ミネソタ大学の政治・ガバナンス研究センターの所長、ラリー・ヤコブス氏はガーディアン紙の取材で、バイデン政権の米国ファーストは「progressive nationalism(プログレッシブ・ナショナリズム)」と呼べるものだと指摘。
progressiveとは、進歩的、または革新的と訳される言葉。一方、nationalismは、保守の意味合いも合わせ持ち、革新とは対局にある言葉だ。
ヤコブス氏によると、バイデン政権の米国ファースト政策では、アフガニスタンや世界的な感染問題、また国際貿易などからリソースを引き上げ、そのリソースを統制的な方法で米国民を支援するために活用している。
この点でナショナリズムの側面はあるが、一方でトランプ前大統領が脱退したパリ協定には復帰しており、トランプ前大統領の米国ファーストとは少し異なる。
またヤコブス氏は、アフガニスタンについても、米国の国益につながらないとの判断から米軍撤退につながったと指摘。
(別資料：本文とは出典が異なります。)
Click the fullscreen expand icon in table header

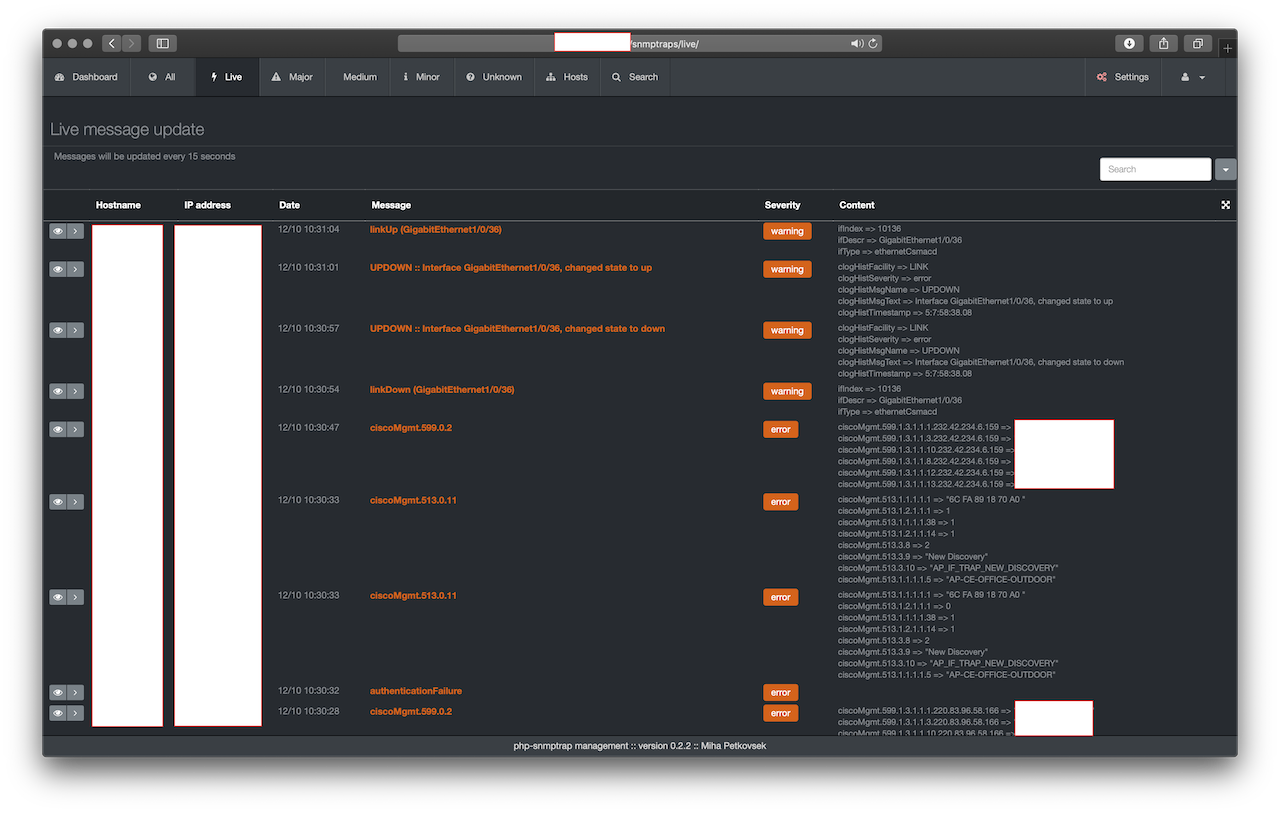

その上で、バイデン大統領は、ジョージ・W・ブッシュ氏やバラク・オバマ氏などが目指した中東に民主国家を樹立させるという目標は持っておらず、中東に政治的な資本を投じることはないと論じている。
まるでトランプ前政権そのもの、「トランプ2.0」バイデン政権の対中外交
上記ヤコブス氏が指摘するバイデン政権の米国ファーストが、トランプ前政権のそれとは若干異なるという点は、外交政策にも見ることができる。
米ABCニュース傘下の調査メディアFiveThirtyEightは、バイデン政権の外交アプローチは基本的に多角・協調的で、トランプ前政権とは大きく異なるが、対中国政策に限っていえば「トランプ2.0」と呼ばれるほど、トランプ前大統領の強硬路線を踏襲するものとなっていると指摘しているのだ。
FiveThirtyEightは、この理由を世論データから紐解いている。
バイデン大統領がトランプ前大統領の対中強硬路線を踏襲する理由の1つが、ここ数年で急速に加速している米国民の対中感情の悪化だ。
ピュー・リサーチ・センターが2021年2月に実施した調査によると、対中感情がネガティブな割合は、米共和党支持者で79%、民主党支持者で61%と、ともに半数を超える状況が判明。またギャラップ社が同時期に実施した調査でも、中国に対しネガティブな感情を持っている米国民の割合が79%に対し、調査が始まった1979年以来で過去最高を記録したことが明らかになった。
トランプ政権時代に中国の産業スパイ、浸透工作、サイバー攻撃、ウイグル人権問題など様々な問題が明らかにされたことで、米国民の対中感情は急速に悪化した格好だ。実際、上記ギャラップの対中感情調査を見ると、中国に対しネガティブな感情を持っている米国民の割合は、2018年45%、2019年57%、2020年67%、2021年79%と右肩上がりに上昇している。
この世論に加えもう1つ、バイデン政権が米国ファースト政策を推進しつつ対中強硬路線を継続するであろう理由がバイデン大統領の支持率にある。
FiveThirtyEightが計測しているバイデン大統領の支持率は就任以来50〜55%で推移していたが、アフガニスタンからの撤退が本格化する8月ごろから低下し始め、2021年9月末時点では45%と半数を割るところまで低下したのだ。支持率の低下に反比例し、不支持率は当初の40%前後から49%ほどに上昇している。支持率低下の理由は、アフガニスタン撤退の采配にあるといわれている。
米国では2022年に中間選挙が控えており、バイデン大統領としても支持率の回復を図りたいところ。米国ファースト政策による中間層の底上げを掲げるのなら、米国の国益に不利益をもたらす中国の影響を排除するのが筋。また、米国内で高まる反中感情を無視することもできないはずだ。
2021年9月15日に突如発表された、米国、英国、オーストラリアによる軍事同盟「AUKUS」は、まさにバイデン政権の対中姿勢を物語るもの。今後もバイデン大統領による米国ファースト/プログレッシブ・ナショナリズムによって、経済・政治・外交・防衛に様々な変化が起こるのかもしれない。